Maybe if Kamala were to step aside we could get a governor as the nominee, but that seems unlikely even though governors have better records in presidential elections. Biden didn't run when he was VP, but I don't remember another VP that stepped away from the ticket voluntarily.

[–] LegalAction@lemmy.world 2 points 1 year ago

She's not legendary, the way Achilles is. She was a real person.

[–] LegalAction@lemmy.world 2 points 1 year ago

"Them"? The cows? Kenya knows we eat them, right?

[–] LegalAction@lemmy.world 1 points 1 year ago

No one commented or voted on my comments for a few days. So I logged out and ran a search for my username, and got told I didn't exist.

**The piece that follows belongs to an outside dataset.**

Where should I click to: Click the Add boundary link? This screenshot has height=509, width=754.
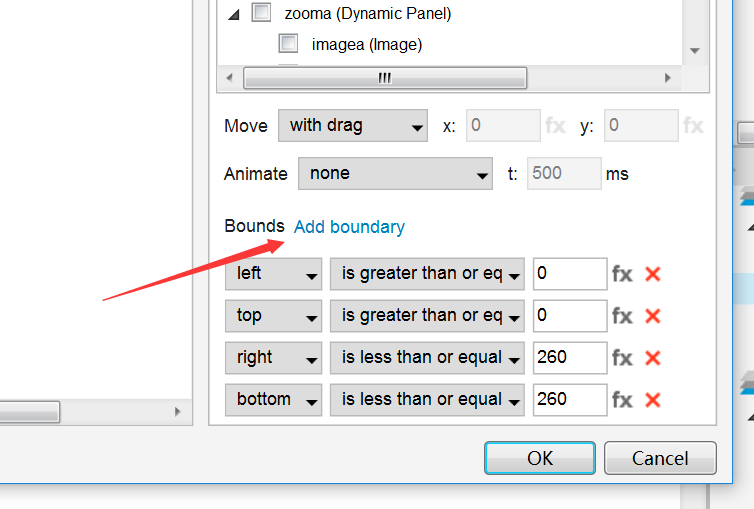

[–] LegalAction@lemmy.world 1 points 1 year ago* (last edited 1 year ago)

Sertorius.

We don't know a ton about his family; they seem to be equestrians, but not particularly notable. He became a career military man, serving in, and surviving, the Battle of Arausio, which was a huge Roman defeat by the Cimbri and Teutones.

He later served under Marius, and became attached to the Marian/Cinnan party during the civil wars against Sulla.

Sertorius found himself in command of an army guarding Rome when Sulla came back from the East and began his second march on the city. Sertorius judged that he was completely outclassed by Sulla's veteran army, and noped out to Spain. The Sullan party pursued Sertorius constantly, wearing down his last few troops until he was forced to abandon Spain. He joined some pirates, visited the Canary Islands, and eventually took his surviving force to Africa.

While the Sullans were chasing him into the interior of Africa, he got very, very sick. When he recovered, he had a new plan. He took his remaining soldiers, evaded the pursuing Sullans, made it back to the North African coast, stole a fleet and launched an amphibious night-time invasion of Spain.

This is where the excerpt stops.